Our Week in Reviews: 9/20/25

  • September 20, 2025

A recap of the books we’ve spotlighted in the past few days.

Our Week in Reviews: 9/20/25

A Fine Line Between Stupid and Clever: The Story of Spinal Tap by Rob Reiner with Christopher Guest, Michael McKean, and Harry Shearer (Gallery Books). Reviewed by Daniel de Visé. “‘This Is Spinal Tap’ feels like the ultimate cult film: powerfully appealing to a select group of fans, baffling to everyone else. Studio executives found Rob Reiner’s 1984 ‘mockumentary’ utterly unfunny. Test screenings in Dallas and Seattle were disastrous. Many theatergoers thought it was a serious documentary about a real band. Either you got the joke or you didn’t.”

Amity: A Novel by Nathan Harris (Little, Brown and Company). Reviewed by Patricia S. Gormley. “Amity interrogates the traditional American tropes of rugged individualism and the romanticized conquering of the land. It’s an engrossing read that offers rare insight into the post-Civil War period, making it a worthy addition to the Westerns and other historical fiction already on your shelf.”

Transformed by India: A Life by Stephen P. Huyler (Pippa Rann Books & Media). Reviewed by Raima Larter. “This delightful voyage through a fascinating land continues as he recounts his time as a graduate student in an anthropology program based in London. He tries to carve out a research project, eventually settling on an exploration of the traditional art of Indian tribal peoples known generically as Adivasis. This art, largely created by women as part of their daily puja, or worship, had been dismissed by more modernized Indians as crude and uninteresting, but Huyler saw value in the women’s creations.”

The Midnight Shift by Cheon Seon-Ran; translated by Gene Png (Bloomsbury Publishing). Reviewed by Alice Stephens. “The vampires in Cheon Seon-Ran’s The Midnight Shift choose their victims precisely for their lack of community, seeking out “the scent of lonely blood” coming from those who have nobody to care if they live or die, or who wish for death due to age, addiction, or unbearable solitude. And in contemporary Incheon, South Korea’s third most-populous city, who’d believe that the deaths of dementia patients were caused by these mythical monsters?”

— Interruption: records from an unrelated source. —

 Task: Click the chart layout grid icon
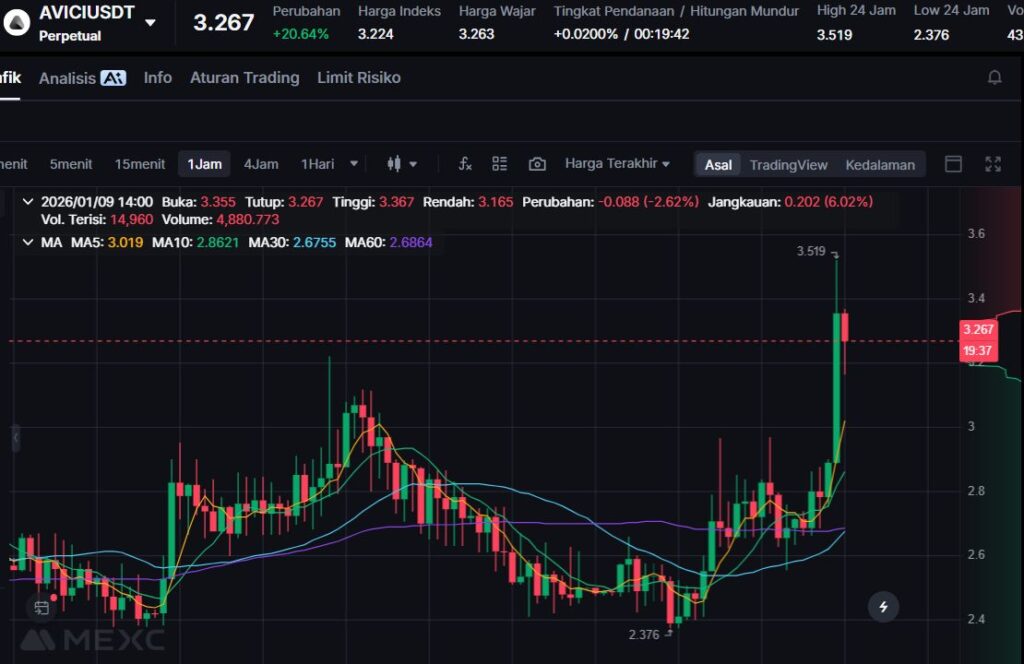(500, 164)
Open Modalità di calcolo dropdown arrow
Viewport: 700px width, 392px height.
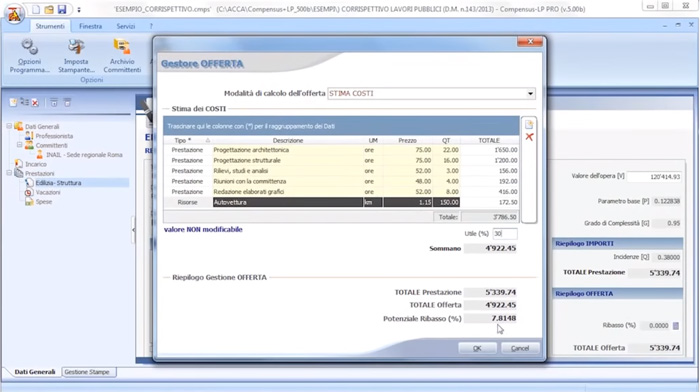pyautogui.click(x=530, y=94)
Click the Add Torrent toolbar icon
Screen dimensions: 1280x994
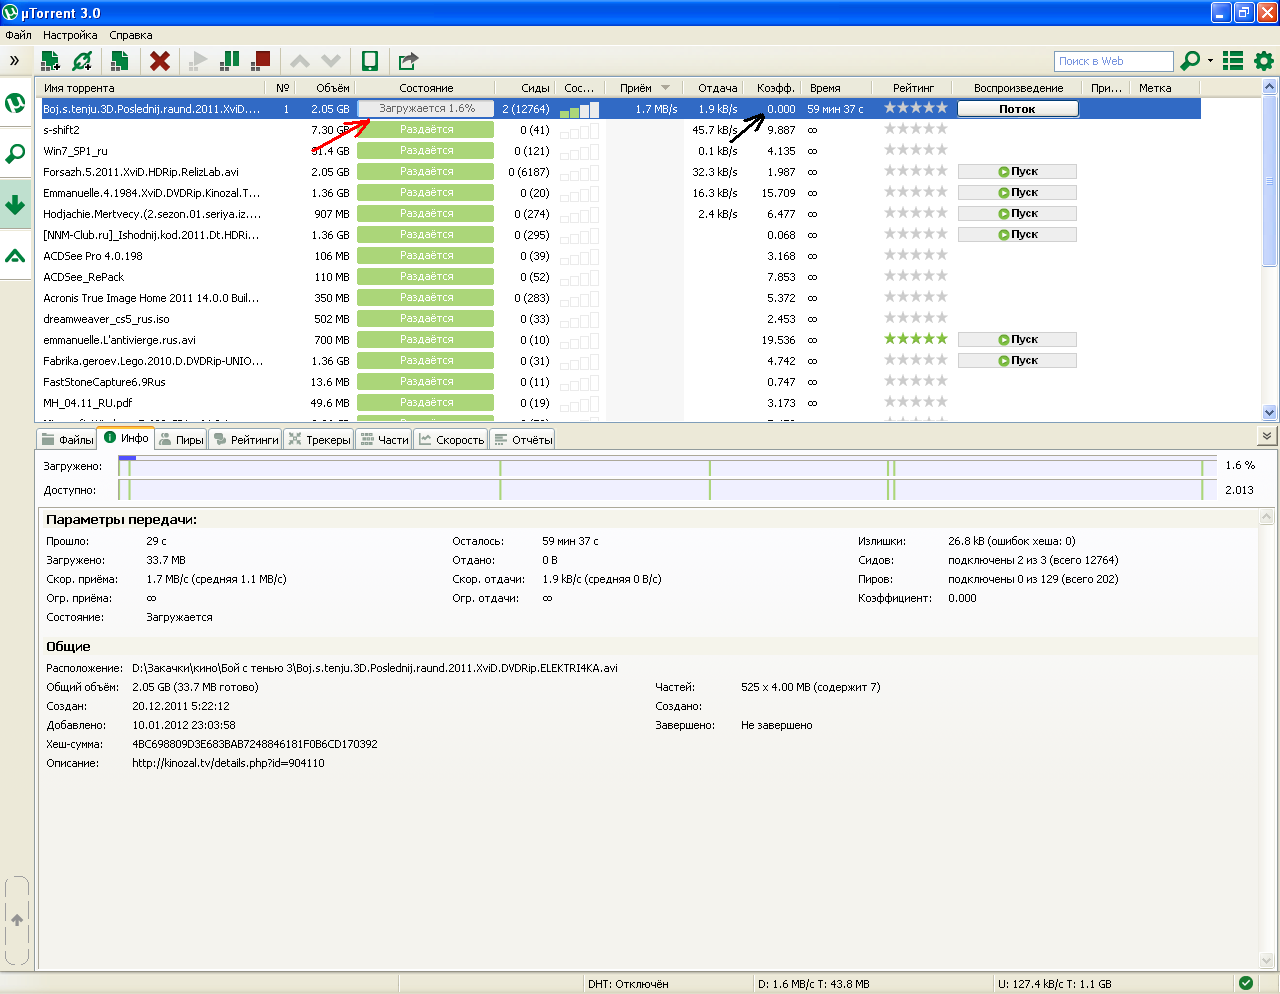coord(50,61)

Lucky Day by Chuck Tingle (Tor Nightfire). Reviewed by Nick Havey. “Lucky Day is, fundamentally, a rollickingly fun horror novel that is somehow jovial in its exploration of eldritch terrors and rips in the space-time continuum. It makes statistics fun. Its A+ cast of characters, including casino head Denver (a smooth-talking, no-bullshit woman cosplaying as a wealthy cowboy for no apparent reason), engaging Las Vegas locale, and commitment to the sci-fi bit make it a remarkable read.”